From the line below that contains "Instruction: Print the" to the line that contains "Toggle the select-all", repeat every line exactly, both ends included, and nothing else.

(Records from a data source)
BEGIN

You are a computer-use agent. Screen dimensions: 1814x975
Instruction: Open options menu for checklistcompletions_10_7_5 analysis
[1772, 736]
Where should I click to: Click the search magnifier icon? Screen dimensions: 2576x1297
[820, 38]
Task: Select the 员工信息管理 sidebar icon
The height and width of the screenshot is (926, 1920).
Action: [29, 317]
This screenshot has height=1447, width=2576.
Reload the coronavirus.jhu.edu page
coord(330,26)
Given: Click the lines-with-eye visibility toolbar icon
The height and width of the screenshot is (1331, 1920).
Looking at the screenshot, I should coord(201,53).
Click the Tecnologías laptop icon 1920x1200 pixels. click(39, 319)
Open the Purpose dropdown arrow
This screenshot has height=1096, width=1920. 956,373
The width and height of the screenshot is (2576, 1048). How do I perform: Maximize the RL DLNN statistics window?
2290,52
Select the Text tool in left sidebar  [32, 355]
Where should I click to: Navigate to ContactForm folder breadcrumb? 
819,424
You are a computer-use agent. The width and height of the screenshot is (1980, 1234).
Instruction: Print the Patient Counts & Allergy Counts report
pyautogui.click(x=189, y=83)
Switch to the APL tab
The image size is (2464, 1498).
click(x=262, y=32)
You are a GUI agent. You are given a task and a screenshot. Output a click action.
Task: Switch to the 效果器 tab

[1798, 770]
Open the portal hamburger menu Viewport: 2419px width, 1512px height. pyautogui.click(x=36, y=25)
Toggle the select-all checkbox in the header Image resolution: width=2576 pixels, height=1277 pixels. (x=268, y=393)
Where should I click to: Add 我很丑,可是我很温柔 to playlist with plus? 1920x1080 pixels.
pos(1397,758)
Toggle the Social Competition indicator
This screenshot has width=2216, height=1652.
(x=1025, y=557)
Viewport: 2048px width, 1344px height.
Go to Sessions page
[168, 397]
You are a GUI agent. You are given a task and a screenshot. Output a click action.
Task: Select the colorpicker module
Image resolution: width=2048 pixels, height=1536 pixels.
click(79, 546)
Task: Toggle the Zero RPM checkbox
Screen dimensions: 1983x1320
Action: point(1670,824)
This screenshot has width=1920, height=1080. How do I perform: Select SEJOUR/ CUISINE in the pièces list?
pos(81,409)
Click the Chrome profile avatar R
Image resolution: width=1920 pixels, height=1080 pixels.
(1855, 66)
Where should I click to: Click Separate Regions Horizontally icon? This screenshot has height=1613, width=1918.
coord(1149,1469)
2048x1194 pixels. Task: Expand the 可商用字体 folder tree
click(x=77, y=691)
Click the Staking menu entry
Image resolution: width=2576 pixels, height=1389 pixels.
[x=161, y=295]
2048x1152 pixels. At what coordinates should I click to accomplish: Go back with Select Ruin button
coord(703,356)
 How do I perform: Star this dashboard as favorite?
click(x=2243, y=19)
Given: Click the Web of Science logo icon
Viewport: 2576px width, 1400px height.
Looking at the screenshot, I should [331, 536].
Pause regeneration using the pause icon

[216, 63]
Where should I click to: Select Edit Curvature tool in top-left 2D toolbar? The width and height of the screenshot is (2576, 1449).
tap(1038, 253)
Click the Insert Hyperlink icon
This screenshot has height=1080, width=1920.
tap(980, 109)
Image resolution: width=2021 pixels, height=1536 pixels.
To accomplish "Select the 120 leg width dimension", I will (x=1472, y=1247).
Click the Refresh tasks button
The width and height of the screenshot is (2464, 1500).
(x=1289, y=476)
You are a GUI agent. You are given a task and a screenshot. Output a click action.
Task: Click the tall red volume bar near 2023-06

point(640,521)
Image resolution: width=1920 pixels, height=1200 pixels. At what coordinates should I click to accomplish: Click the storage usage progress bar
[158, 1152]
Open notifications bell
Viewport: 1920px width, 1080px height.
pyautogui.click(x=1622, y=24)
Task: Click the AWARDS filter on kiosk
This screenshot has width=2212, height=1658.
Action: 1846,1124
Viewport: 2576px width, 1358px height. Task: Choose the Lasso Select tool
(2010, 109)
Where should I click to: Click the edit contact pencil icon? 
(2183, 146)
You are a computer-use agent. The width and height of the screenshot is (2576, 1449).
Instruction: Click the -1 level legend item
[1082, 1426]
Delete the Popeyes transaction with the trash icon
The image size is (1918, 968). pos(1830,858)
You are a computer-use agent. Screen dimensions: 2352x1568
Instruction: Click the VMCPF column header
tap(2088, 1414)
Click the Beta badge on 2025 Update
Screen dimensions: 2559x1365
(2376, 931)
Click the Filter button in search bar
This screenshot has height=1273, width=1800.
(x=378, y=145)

END

- [Answer box]
Instruction: Print the Patient Counts & Allergy Counts report
pyautogui.click(x=189, y=83)
Switch to the APL tab
The image size is (2464, 1498).
click(x=262, y=32)
You are a GUI agent. You are given a task and a screenshot. Output a click action.
Task: Switch to the 效果器 tab

[1798, 770]
Open the portal hamburger menu Viewport: 2419px width, 1512px height. pyautogui.click(x=36, y=25)
Toggle the select-all checkbox in the header Image resolution: width=2576 pixels, height=1277 pixels. (x=268, y=393)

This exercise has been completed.